If you fancy yourself an amateur TV network exec, the Web now has any number of tools to help you create and broadcast your own personal multimedia channel. I’ve tested several, including SplashCast, Vizrea, Veodia, and Bubbleshare, and have several more on my list to try, such as MixerCast, Flektor, Stickam, Ustream, blip.tv, Vpod.tv, Kyte.tv, and Cozmo.tv. But all of these services suffer from what I’ll call a high “geek quotient” that will probably limit their adoption. You have to know something about creating, formatting, and uploading media files in the first place. And then, to embed the channels in your Web pages, it really helps to have an understanding of HTML and blogging tools.
But why should geeks have all the fun? The guys at EnjoyMyMedia (yeah, none of us here much like that name, either), a small, self-funded startup based in Concord, MA, have been working on what they call a “brain-dead-easy” media-sharing system that mainstream netizens can use to broadcast their photos, videos, audio files, and other files to friends and family members without learning a line of code. At the heart of the system is the Really Simple Syndication or RSS standard, which, despite its name, is a somewhat technical way to subscribe to Web content. But EnjoyMyMedia’s software masks the details behind a truly easy-to-master interface and a familiar television metaphor revolving around “transmitters” and “receivers.”
“My 72-year-old dad is a target customer for this, and if you asked him what a blog or a social-networking site is, he would not have a clue,” says Keith Loris, EnjoyMyMedia’s president and CEO. “But if you say I’m going to have a transmitter on my PC and you’ll have a receiver with my channel, he gets it right away, because he watches TV.”
Loris says he and partner Bill Oncay, the company’s chief technology officer, set out to build EnjoyMyMedia two years ago. Their motivation: both had ReplayTV DVRs and were both fans of the fast-paced Fox show 24, but were frustrated because there was no easy way to swap video files if one of them forgot to record an episode. “It was like, why can’t I send this to you?” recounts Loris. “We could have FTP’d it [that is, used the ancient File Transfer Protocol–eds.], or set up a website for temporary storage, and we actually had the skills, but it would have been a pain. That was the impetus—-thinking that there’s got to be a better way.”

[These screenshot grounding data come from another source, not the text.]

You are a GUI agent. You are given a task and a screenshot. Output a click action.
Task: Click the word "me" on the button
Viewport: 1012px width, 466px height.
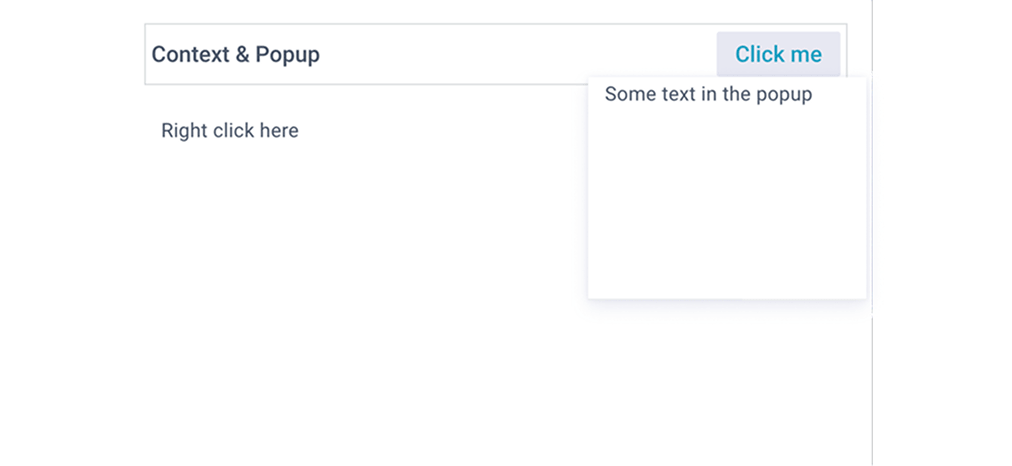click(804, 54)
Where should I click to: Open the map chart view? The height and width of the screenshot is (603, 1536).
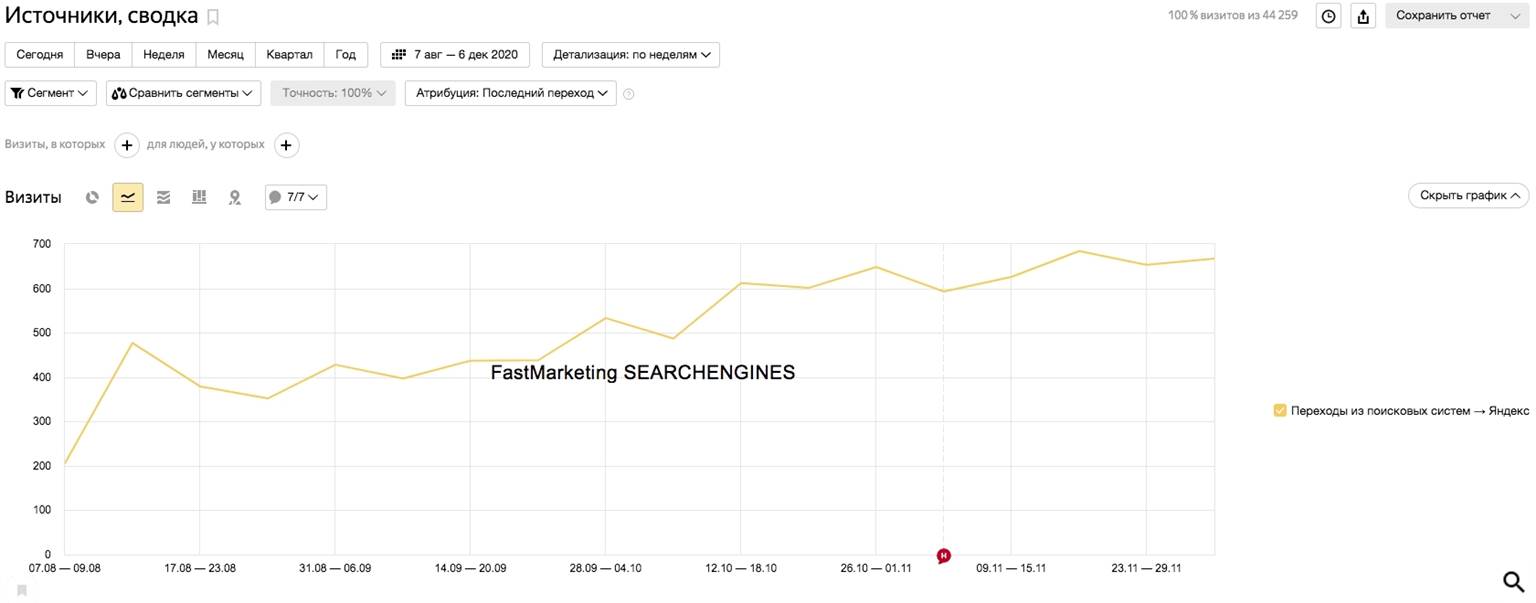tap(235, 198)
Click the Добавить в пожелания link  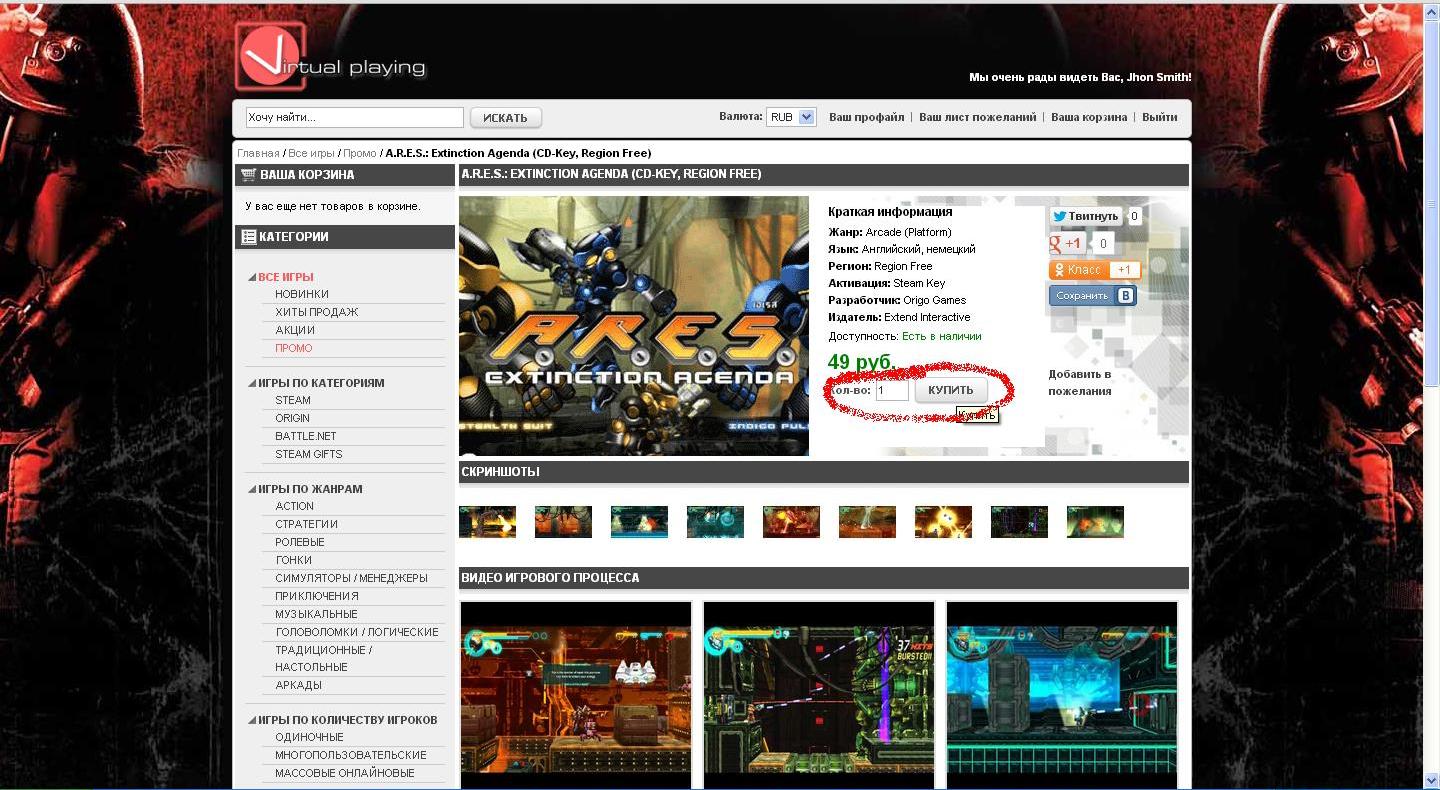(1079, 382)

The pair designed a PC program would monitor a hard drive for new content, then send the content automatically to another PC, but the transfer mechanism was still a quandary. “At one point we had the bright idea of marrying that with RSS,” Loris says. All Web browsers today allow users to subscribe to RSS feeds, which are essentially notification services that alert subscribers whenever a new media item has been published somewhere on the Web. Loris and Oncay took that a step further, devising a way to create an RSS feed for an individual Windows folder on a user’s computer.
To begin “netcasting” on EnjoyMyMedia, a user simply has to designate a folder on their hard drive as the “channel” for the data to be transmitted, then send invitations through the EnjoyMyMedia website to friends or family members. Subscribers can add channels to the free RSS receiver pages provided by iGoogle, Firefox, Internet Explorer, My Yahoo, Facebook, and the like. Every time the netcaster adds a file to the designated folder, a thumbnail representation of it shows up immediately in every subscriber’s RSS feed. But only when a subscriber clicks on a thumbnail is the file actually transmitted.
By making media-sharing so simple, Loris, Oncay, and partner Warner Jones (the company’s vice president of website products) hope to attract a user base of average families—the kind of people who exchange birthday-party photo prints as a matter of course, but wouldn’t be likely to sit down and spend several hours uploading digital photos to a site like Flickr.
And given this family orientation, the company is putting an emphasis on security—even at the expense of some convenience. “I don’t want a video of my 15-year-old daughter just floating out there on the Web, where who knows who’s going to watch it,” says Loris. Subscribers are required to enter a username and password to view the thumbnails they click; a password is good for 24 hours, after which the viewer must log in again. (Security was once Loris’s bailiwick: He was president and CEO of Softlock, a company that earned fame for providing the digital-rights-management software protection for “Riding the Bullet,” a Stephen King novella published solely in e-book form by Simon & Shuster in 2000.)
EnjoyMyMedia’s basic service is free, and includes a 200-megabyte online locker where frequently viewed files can be stored so that others can download them “on demand,” i.e., even if the netcaster’s PC is off. The company plans to earn revenue by offering larger on-demand lockers—$4.99 a month for 10 gigabytes and $9.99 for 40 gigabytes. Paying users will have advertising-free channels, while people on the receiving end of media posted by free netcasters may see targeted ads.
Other software packages, such as Adesso Systems’ Tubes, also turn Windows folders into vehicles for private file-sharing across the Internet. But most require some kind of software to be installed on both ends of the connection, and that, Loris believes, means that none of these services are as simple or as straightforward as EnjoyMyMedia. “There are companies out there with ‘tubes’ and ‘pipes,’ but what does all of that mean to the average user?” says Loris. “Now, broadcasting—I kinda get that.”